■ **Estratto della pagina**:
_____

DA UN CERTO PUNTO DI VISTA MI CONSIDERO UNA POETESSA ANCH’IO. SONO AFFASCINATA DAI VALORI ALLEGORICI E SIMBOLICI DELLA POESIA. LE METAFORE CI CONSENTONO DI ESSERE SOVVERSIVI SENZA INFRANGERE LE REGOLE. NON BISOGNA DIMENTICARE CHE SONO CRESCIUTA SOTTO UNA DITTATURA, IN CUI LA CENSURA ERA ALL’ORDINE DEL GIORNO, UNO STILE DI VITA. GLI IRANIANI HANNO IMPARATO A ESPRIMERE E PERCEPIRE L’ARTE IN MODO CREATIVO, ATTRAVERSO ENIGMI E SIMBOLISMI.
Nel 2009 ho realizzato l’adattamento cinematografico di Donne senza uomini (1990), un romanzo di Shahrnush Parsipur che attinge alla tradizione del realismo magico. Una storia splendida, scritta da un’iraniana. Un’altra poetessa che ammiro moltissimo è Forugh Farrokhzad, morta a trentadue anni. La sua produzione è fondamentale per la letteratura iraniana moderna. Pur essendo scomparsa negli anni Sessanta, molto prima della rivoluzione, ha affrontato tematiche come religione, sessualità, femminismo e politica, in un modo unico, con grande chiarezza e un approccio ribelle. Ne ha parlato in termini assolutamente universali e senza tempo.

_____

■ **Esercizio**: Secondo l'estratto, a quale età è morta Forugh Farrokhzad?

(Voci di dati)
_____

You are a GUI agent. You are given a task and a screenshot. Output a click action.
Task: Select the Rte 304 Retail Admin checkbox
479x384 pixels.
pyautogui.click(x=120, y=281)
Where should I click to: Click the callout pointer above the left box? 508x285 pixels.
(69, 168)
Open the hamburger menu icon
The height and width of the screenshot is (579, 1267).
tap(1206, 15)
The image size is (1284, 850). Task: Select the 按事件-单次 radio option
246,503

_____

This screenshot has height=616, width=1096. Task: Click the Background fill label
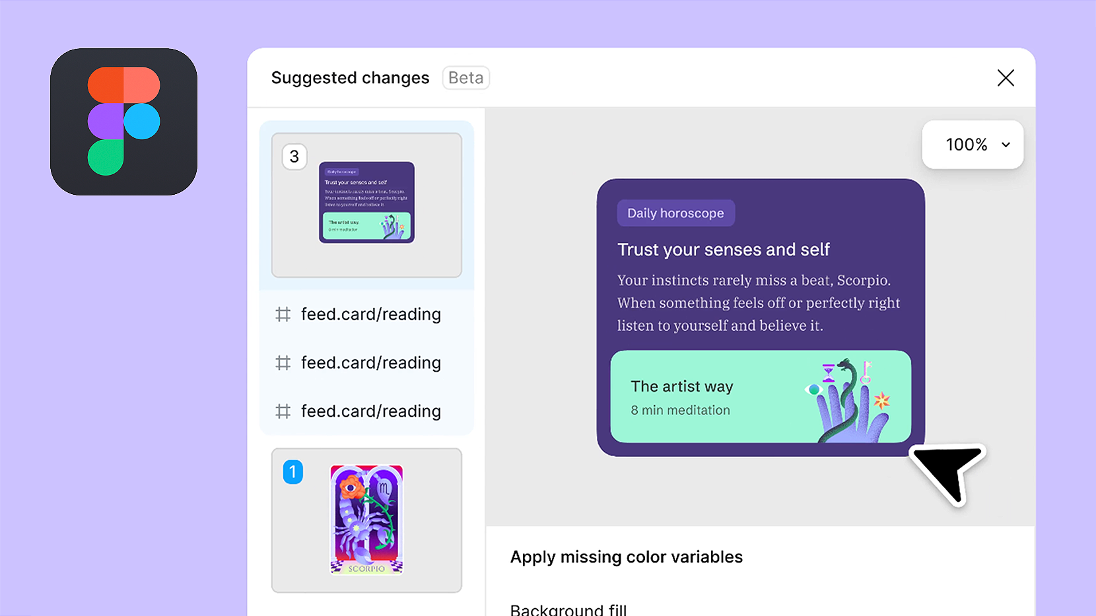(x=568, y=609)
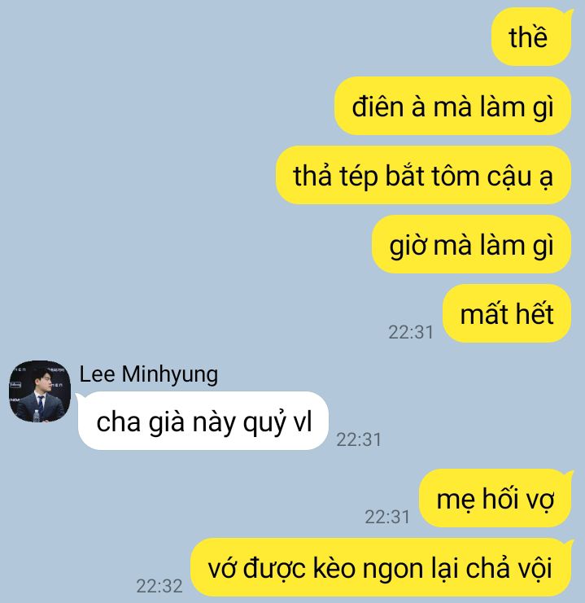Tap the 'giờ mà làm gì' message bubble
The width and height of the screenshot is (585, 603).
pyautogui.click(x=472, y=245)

_____

■ **Soluzione**: A trentadue anni.